▸ **Task brief**
Give again, unaltered, the lines of the listing below that run from the line having "Screenshot is 2035x1820." through the line having "Ricette di riso".

▸ **Records**
------

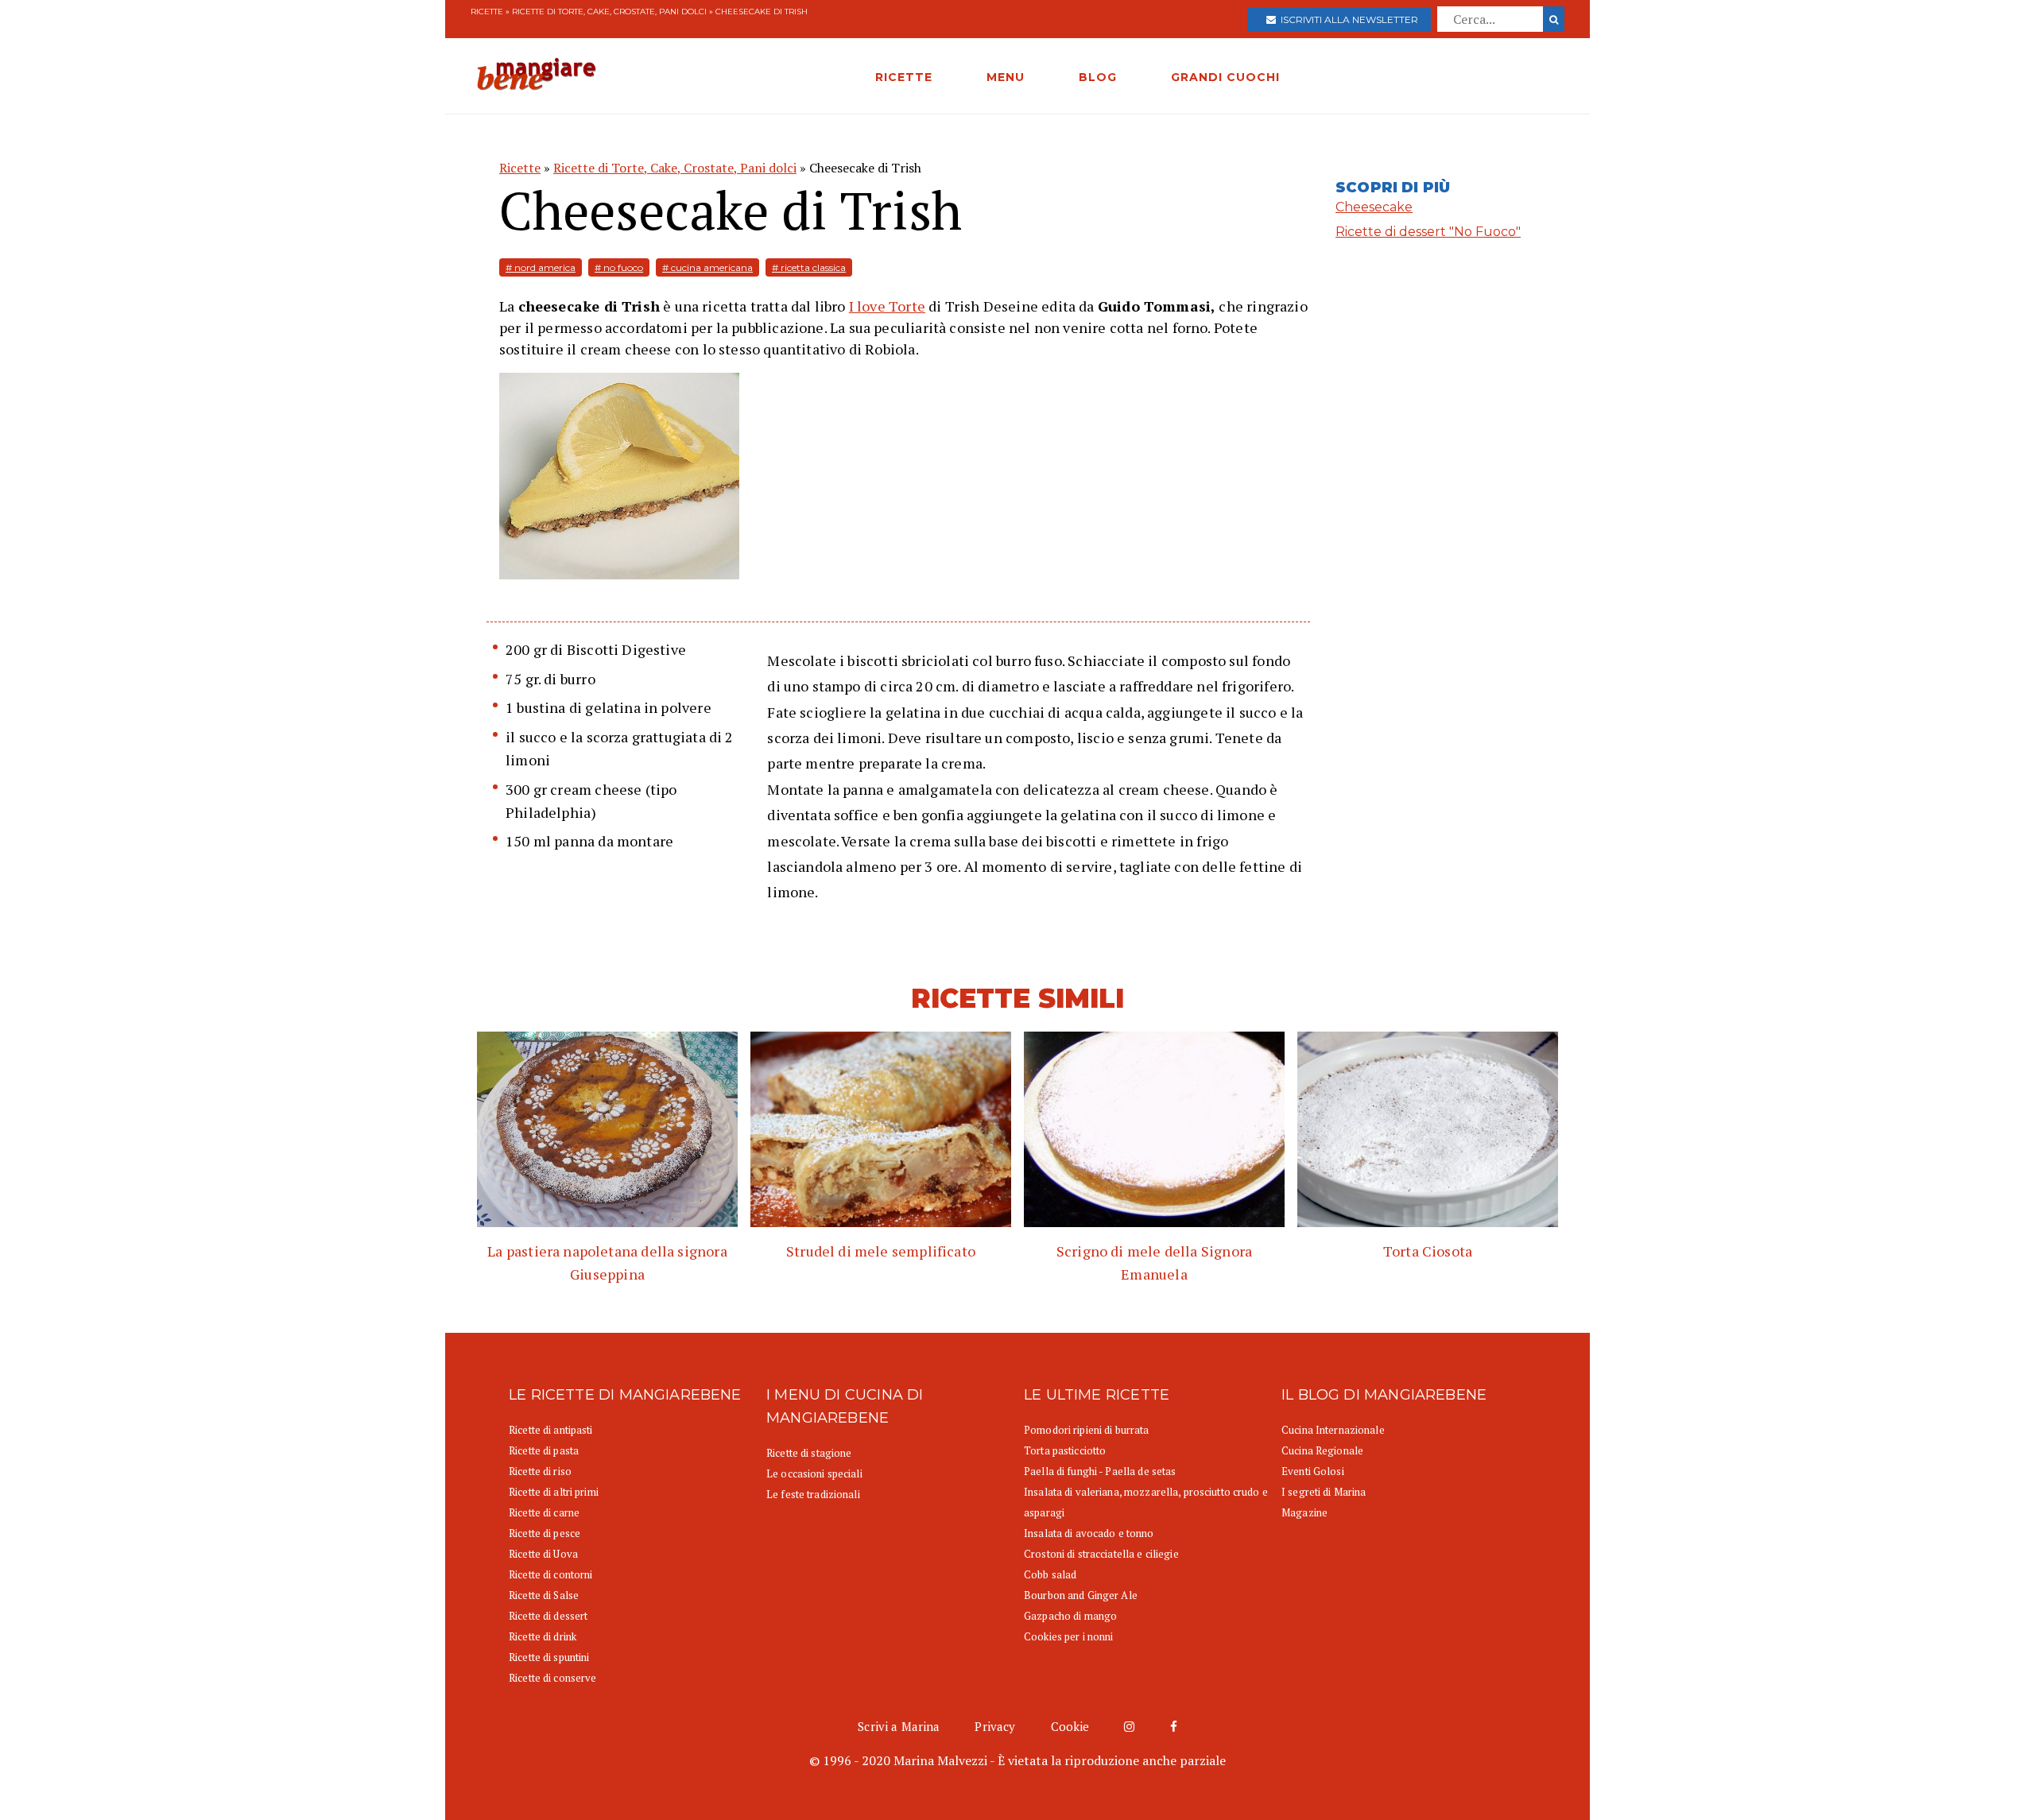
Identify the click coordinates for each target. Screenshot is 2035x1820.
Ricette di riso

------

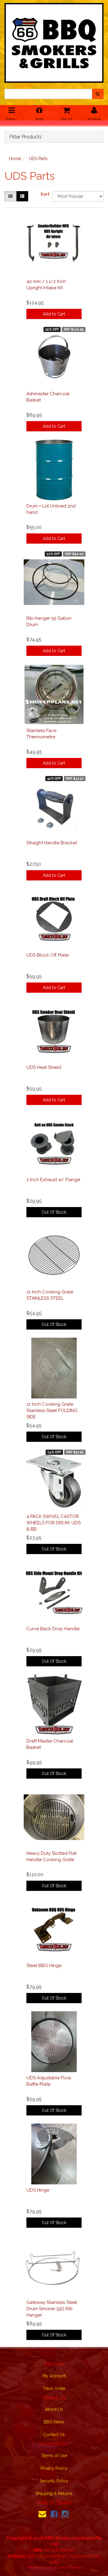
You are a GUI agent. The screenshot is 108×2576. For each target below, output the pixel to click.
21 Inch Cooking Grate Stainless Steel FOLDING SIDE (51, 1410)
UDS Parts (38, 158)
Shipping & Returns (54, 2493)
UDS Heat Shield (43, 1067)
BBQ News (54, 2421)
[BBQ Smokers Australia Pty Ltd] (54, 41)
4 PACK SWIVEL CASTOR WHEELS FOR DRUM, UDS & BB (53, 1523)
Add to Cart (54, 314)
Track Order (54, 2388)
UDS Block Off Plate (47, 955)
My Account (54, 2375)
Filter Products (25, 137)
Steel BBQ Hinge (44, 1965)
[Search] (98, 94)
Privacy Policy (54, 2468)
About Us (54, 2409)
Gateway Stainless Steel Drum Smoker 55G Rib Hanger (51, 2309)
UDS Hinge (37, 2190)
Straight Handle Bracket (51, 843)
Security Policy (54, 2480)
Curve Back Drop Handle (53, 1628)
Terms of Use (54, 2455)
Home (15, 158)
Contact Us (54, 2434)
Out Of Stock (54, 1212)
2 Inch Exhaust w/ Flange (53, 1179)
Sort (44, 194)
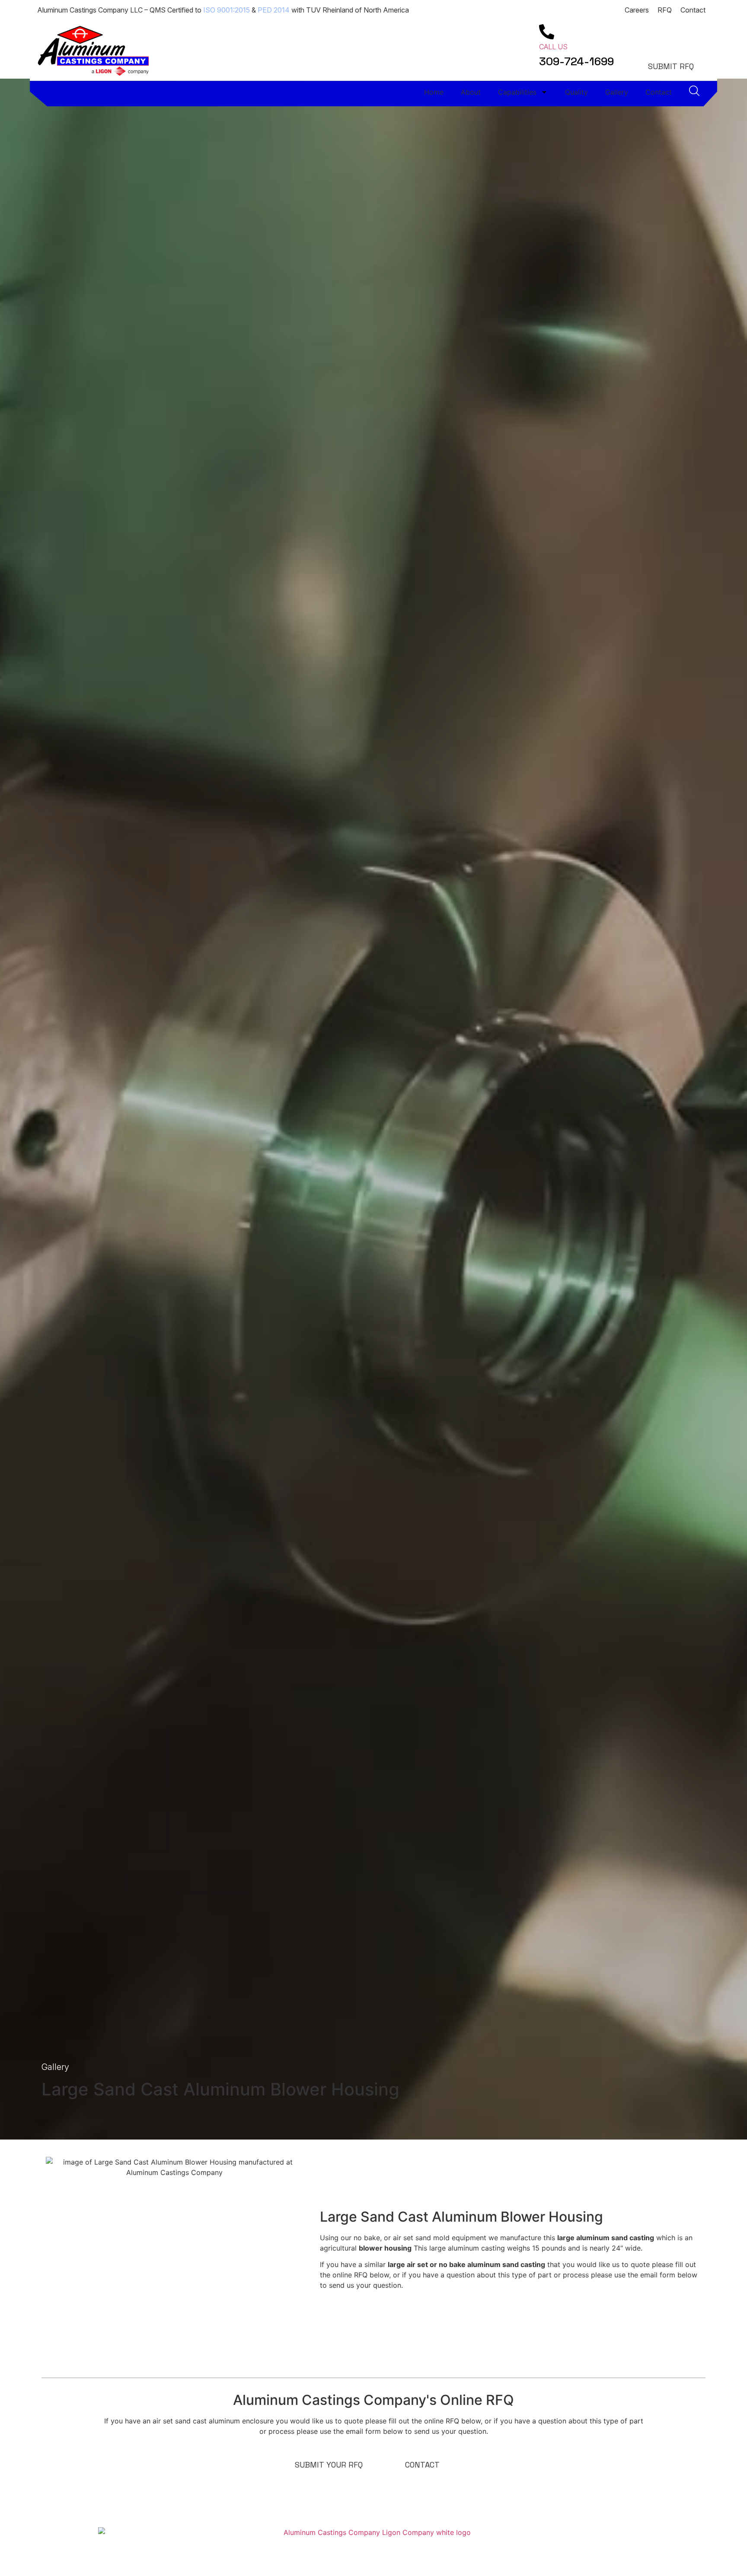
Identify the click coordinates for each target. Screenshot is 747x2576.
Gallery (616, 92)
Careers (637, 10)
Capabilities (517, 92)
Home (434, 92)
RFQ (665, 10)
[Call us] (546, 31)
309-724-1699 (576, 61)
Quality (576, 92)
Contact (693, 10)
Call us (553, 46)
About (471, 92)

------

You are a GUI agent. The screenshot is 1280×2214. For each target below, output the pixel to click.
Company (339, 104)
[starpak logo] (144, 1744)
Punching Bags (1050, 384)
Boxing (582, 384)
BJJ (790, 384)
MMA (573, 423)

------

▸ **Solution for this task**
Identify the click coordinates for each target. Screenshot is 2035x1820.
Ricette di riso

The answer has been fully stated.